**** Raw data ****

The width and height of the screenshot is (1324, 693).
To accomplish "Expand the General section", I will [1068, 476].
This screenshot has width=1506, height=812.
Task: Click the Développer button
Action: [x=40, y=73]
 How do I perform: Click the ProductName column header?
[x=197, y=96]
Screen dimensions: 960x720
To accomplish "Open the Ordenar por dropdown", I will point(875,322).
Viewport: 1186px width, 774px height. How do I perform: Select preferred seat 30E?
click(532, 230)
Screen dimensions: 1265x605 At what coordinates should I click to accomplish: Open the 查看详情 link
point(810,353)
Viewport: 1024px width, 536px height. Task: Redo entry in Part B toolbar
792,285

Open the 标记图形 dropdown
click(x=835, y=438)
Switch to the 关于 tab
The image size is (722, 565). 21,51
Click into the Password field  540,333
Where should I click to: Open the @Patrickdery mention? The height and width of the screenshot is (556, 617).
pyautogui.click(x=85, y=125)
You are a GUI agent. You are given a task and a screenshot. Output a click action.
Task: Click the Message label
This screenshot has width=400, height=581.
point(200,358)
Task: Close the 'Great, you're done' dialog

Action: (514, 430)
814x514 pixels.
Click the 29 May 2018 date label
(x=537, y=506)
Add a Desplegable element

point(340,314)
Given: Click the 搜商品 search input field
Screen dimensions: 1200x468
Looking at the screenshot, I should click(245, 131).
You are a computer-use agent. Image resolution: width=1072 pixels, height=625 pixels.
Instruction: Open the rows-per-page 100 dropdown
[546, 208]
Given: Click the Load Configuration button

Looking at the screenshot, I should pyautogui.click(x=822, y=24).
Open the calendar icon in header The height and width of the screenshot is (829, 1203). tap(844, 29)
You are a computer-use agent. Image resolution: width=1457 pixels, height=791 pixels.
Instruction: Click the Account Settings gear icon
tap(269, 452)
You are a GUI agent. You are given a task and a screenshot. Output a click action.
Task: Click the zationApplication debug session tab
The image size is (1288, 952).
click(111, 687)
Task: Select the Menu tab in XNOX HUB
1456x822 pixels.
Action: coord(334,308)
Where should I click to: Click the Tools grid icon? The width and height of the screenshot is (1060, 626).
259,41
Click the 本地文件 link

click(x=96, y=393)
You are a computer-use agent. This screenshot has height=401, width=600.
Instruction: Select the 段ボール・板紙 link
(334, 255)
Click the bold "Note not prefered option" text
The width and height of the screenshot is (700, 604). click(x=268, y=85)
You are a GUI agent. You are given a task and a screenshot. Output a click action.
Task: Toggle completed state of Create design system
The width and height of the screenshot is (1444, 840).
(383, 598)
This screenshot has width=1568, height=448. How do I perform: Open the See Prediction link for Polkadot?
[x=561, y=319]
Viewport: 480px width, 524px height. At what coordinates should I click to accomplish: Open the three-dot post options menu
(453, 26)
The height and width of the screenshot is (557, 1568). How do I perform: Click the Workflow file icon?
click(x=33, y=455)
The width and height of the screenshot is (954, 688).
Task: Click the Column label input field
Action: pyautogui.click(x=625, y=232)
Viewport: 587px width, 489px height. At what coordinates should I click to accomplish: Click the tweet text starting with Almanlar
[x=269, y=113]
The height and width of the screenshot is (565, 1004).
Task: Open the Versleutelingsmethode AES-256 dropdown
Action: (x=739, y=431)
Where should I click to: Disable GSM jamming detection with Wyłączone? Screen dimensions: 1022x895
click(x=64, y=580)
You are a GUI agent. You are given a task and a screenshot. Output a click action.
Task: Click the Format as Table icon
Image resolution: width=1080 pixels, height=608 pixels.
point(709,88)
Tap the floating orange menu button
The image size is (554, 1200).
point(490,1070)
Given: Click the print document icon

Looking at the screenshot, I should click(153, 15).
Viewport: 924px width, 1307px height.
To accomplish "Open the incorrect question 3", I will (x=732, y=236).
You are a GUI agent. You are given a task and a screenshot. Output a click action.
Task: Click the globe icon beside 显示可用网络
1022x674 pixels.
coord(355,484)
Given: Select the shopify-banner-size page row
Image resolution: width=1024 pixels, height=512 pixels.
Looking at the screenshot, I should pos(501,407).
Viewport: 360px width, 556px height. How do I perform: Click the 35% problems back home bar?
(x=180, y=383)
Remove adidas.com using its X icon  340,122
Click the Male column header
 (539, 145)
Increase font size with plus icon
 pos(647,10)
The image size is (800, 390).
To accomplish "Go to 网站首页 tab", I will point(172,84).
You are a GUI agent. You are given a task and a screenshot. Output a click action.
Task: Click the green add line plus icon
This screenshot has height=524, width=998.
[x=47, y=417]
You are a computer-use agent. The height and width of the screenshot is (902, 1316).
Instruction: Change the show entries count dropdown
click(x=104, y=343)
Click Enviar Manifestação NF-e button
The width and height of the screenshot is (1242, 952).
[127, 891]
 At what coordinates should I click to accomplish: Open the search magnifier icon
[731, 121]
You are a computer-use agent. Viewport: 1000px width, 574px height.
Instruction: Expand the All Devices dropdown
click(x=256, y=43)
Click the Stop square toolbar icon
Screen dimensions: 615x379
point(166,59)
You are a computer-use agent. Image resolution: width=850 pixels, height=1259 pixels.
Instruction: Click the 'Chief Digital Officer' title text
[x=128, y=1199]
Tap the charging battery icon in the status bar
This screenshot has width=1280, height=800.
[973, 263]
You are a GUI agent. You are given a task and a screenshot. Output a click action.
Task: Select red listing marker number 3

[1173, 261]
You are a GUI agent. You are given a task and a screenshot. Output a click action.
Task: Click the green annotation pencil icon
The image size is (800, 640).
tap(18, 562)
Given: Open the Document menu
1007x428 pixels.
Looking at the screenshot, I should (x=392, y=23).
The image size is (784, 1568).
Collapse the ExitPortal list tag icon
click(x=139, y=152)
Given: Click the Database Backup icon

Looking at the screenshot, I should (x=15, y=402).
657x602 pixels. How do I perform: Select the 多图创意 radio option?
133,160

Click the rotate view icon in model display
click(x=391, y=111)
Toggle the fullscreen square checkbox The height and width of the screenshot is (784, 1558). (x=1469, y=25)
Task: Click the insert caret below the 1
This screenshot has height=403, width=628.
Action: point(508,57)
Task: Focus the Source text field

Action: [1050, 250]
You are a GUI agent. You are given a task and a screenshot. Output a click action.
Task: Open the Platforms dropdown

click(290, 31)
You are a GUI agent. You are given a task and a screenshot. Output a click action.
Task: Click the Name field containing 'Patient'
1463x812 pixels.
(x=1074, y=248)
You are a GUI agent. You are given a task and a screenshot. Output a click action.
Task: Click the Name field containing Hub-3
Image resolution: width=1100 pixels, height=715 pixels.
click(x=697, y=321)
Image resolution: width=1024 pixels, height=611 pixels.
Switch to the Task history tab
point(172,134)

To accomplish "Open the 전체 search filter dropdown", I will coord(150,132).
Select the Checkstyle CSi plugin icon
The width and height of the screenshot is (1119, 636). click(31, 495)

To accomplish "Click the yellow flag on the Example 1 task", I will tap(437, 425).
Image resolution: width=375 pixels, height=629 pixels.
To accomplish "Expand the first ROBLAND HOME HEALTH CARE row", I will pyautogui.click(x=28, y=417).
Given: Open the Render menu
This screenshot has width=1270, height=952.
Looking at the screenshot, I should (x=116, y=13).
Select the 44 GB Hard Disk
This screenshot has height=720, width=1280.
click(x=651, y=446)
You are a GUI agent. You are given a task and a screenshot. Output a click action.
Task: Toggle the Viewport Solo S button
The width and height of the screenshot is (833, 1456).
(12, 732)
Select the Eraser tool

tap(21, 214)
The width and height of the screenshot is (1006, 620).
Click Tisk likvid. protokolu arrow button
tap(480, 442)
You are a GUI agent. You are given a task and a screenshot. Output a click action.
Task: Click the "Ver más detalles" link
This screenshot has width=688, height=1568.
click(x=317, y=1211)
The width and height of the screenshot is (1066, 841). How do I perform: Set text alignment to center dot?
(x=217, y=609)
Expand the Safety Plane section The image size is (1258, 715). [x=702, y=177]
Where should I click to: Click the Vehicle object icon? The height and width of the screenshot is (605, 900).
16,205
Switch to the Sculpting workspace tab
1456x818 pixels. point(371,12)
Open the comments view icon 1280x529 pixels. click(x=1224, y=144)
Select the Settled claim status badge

****

*Try it*:
Above are the records; from them, give again exactly the lines from the one containing "Task: Toggle the Viewport Solo S button" through the one containing "Expand the Safety", both included.

*Exercise answer*:
Task: Toggle the Viewport Solo S button
The width and height of the screenshot is (833, 1456).
(12, 732)
Select the Eraser tool

tap(21, 214)
The width and height of the screenshot is (1006, 620).
Click Tisk likvid. protokolu arrow button
tap(480, 442)
You are a GUI agent. You are given a task and a screenshot. Output a click action.
Task: Click the "Ver más detalles" link
This screenshot has width=688, height=1568.
click(x=317, y=1211)
The width and height of the screenshot is (1066, 841). How do I perform: Set text alignment to center dot?
(x=217, y=609)
Expand the Safety Plane section The image size is (1258, 715). [x=702, y=177]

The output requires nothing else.